S.Angelo D’Alife onora San Michele anche con il famoso ‘Biscotto’
definito fossile gastronomico, dotato di elevati significati simbolici e culturali, inserito tra i 44 prodotti agroalimentari tradizionali della Regione Campania con il Decreto 5 giugno 2014, celebrato con una festa organizzata e promossa dalla Pro Loco Santangiolese venerdì scorso a Sant’Angelo d’Alife.
Ad inaugurare la manifestazione una tavola rotonda, dove istituzioni ed esperti hanno parlato della Via Francigena, di valorizzazione dei prodotti agroalimentari tradizionali, in particolare di questo Biscotto, e di sviluppo delle aree interne attraverso il turismo enogastronomico.
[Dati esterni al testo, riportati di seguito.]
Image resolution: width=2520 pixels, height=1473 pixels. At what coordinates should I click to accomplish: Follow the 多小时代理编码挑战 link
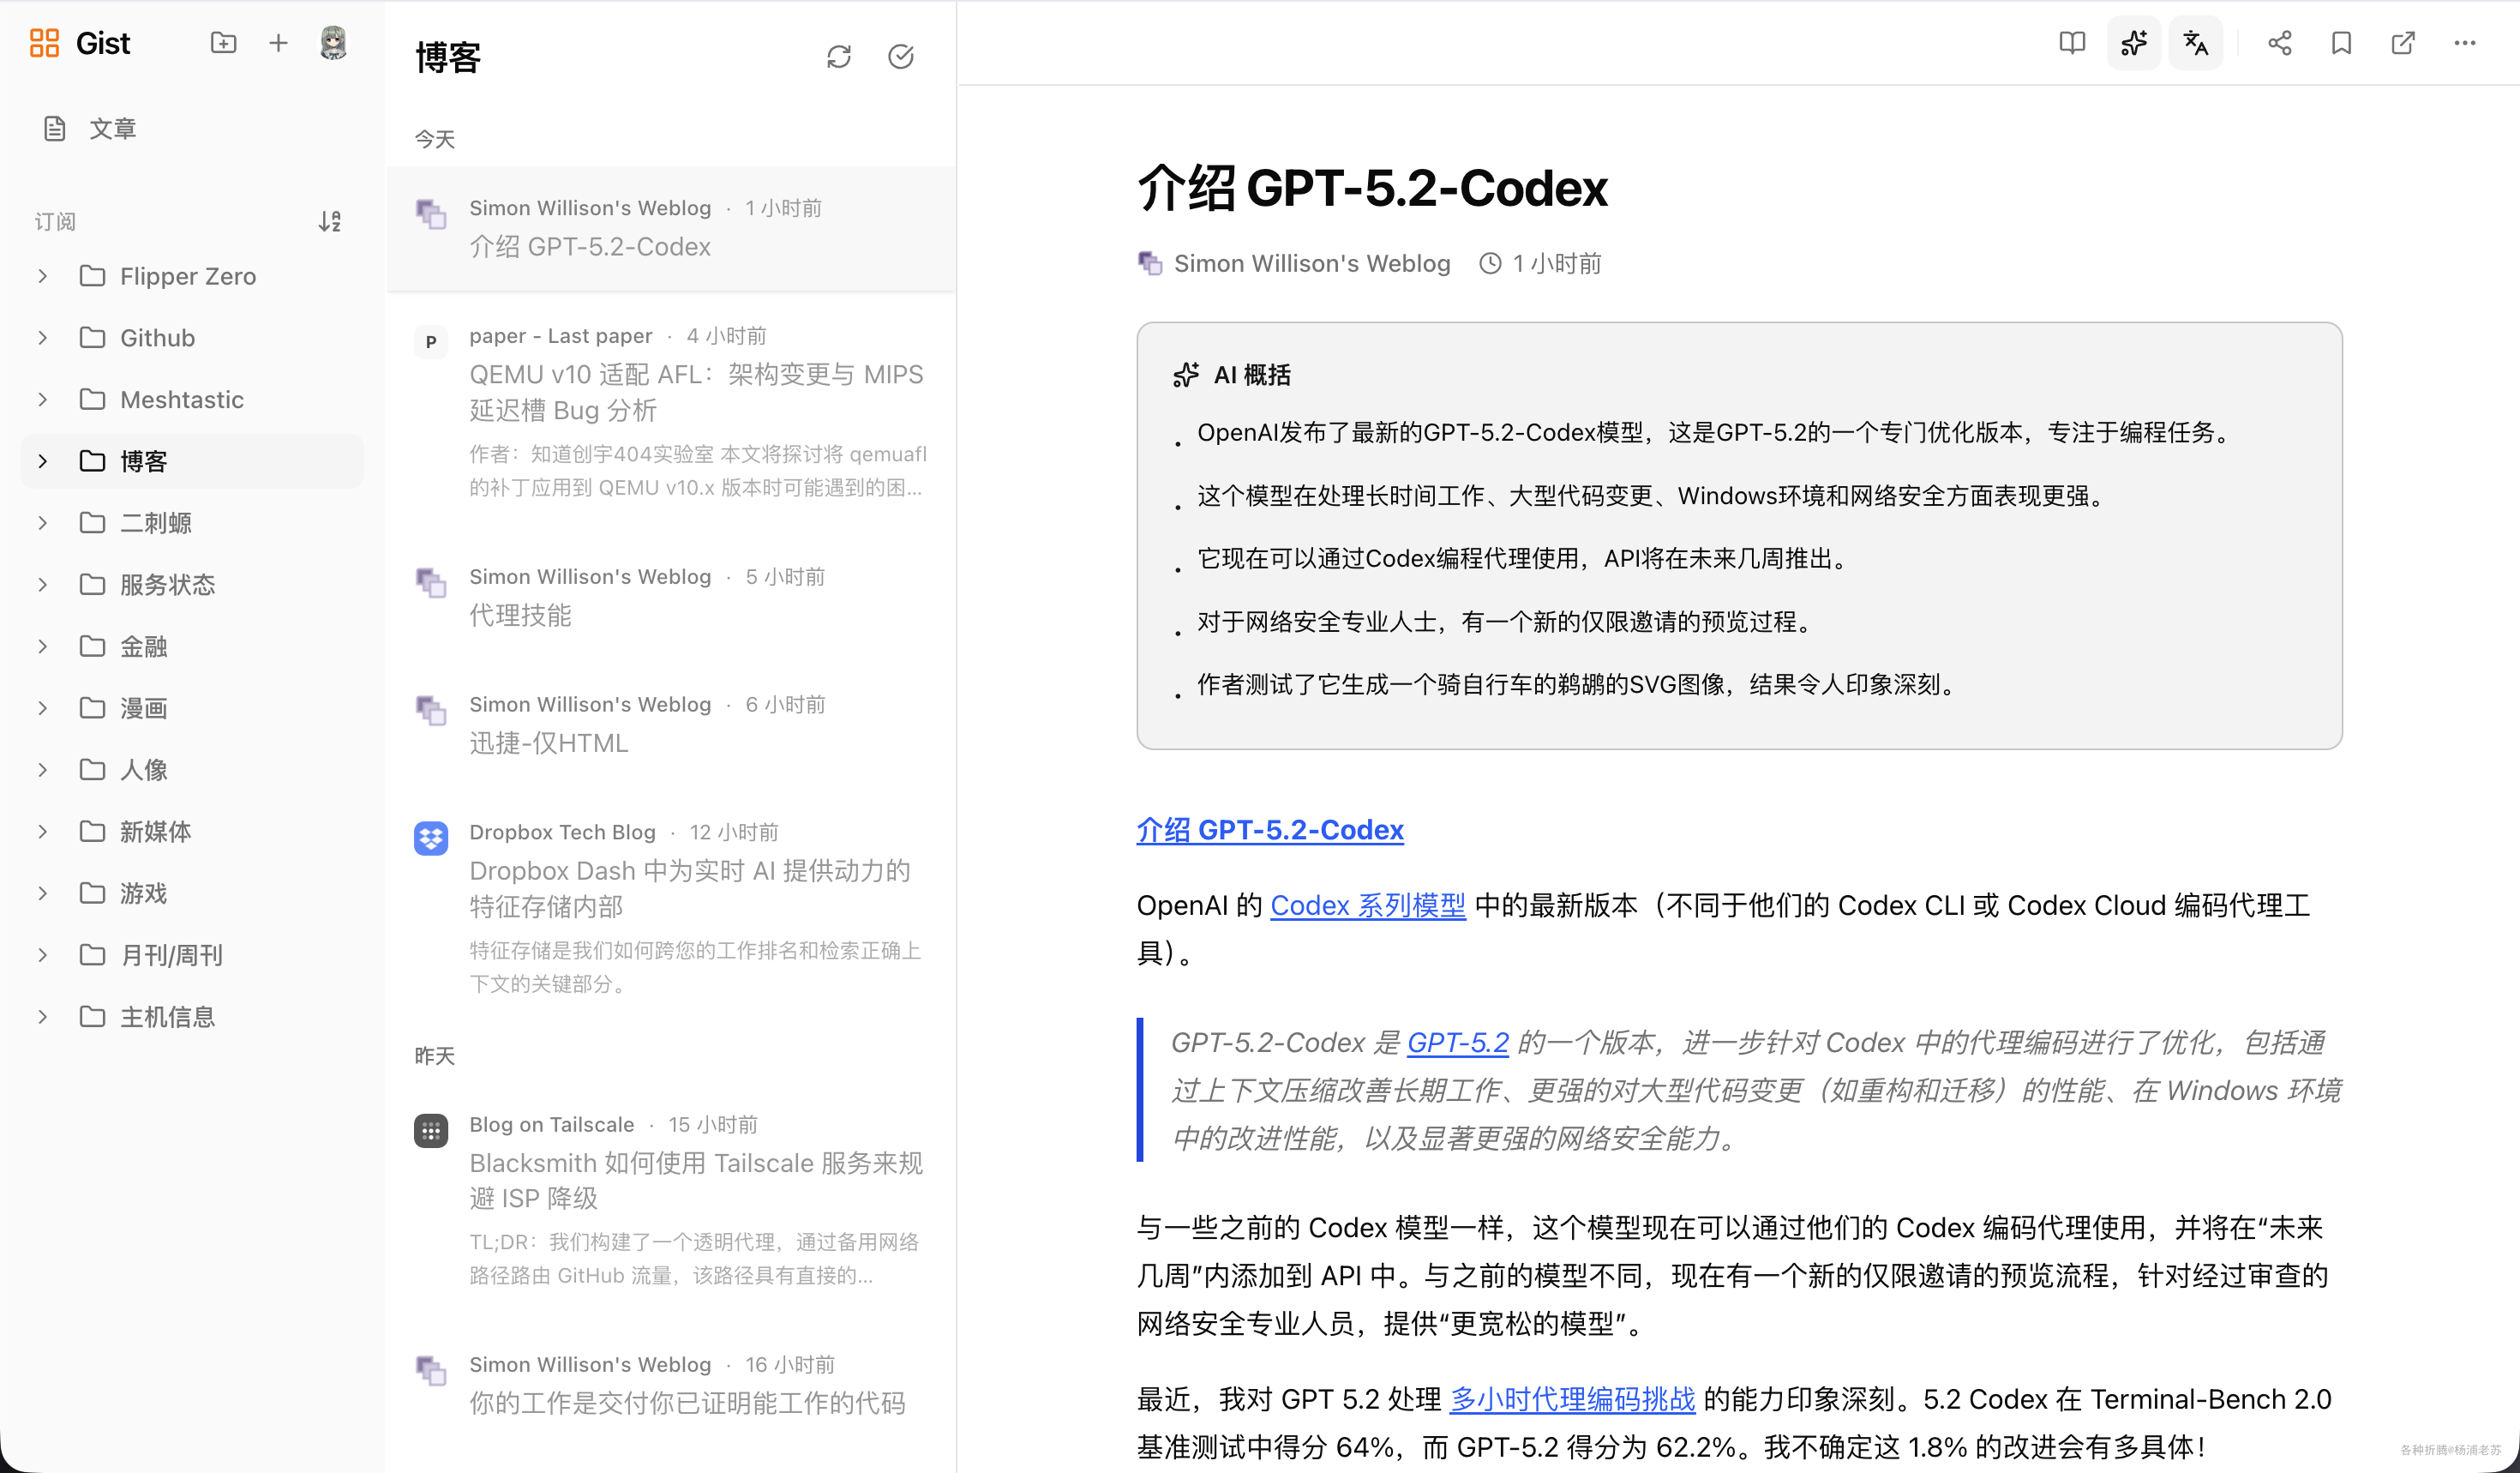click(1572, 1399)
A portare i saluti c’erano il il Sindaco Vittorio Folco e il Presidente della Pro Loco Gianfranco Simonelli.
Nel corso della manifestazione è intervenuto il Presidente del Gal, Ercole De Cesare, e Franco Marconi dell’Unità Territoriale dell’Agricoltura di Caserta:
“Il Biscotto di San Michele, con la sua storia millenaria –ha dichiarato Marconi- è un interessante esempio di sopravvivenza di un antichissimo culto offertuale-propiziatorio in favore della divinità protettrice locale”.
E’ intervenuta anche Annalisa Gambuti, referente del Progetto Via Francigena.
L’evento, sempre a cura della Pro Loco, è continuato fino a martedì mattina con l’offerta di biscotti e soffritto ai convenuti nei pressi della grotta dedicata all’Arcangelo Michele, dove da tempo immemorabile, il 29 settembre di ogni anno, si celebrano i riti in onore di San Michele Arcangelo.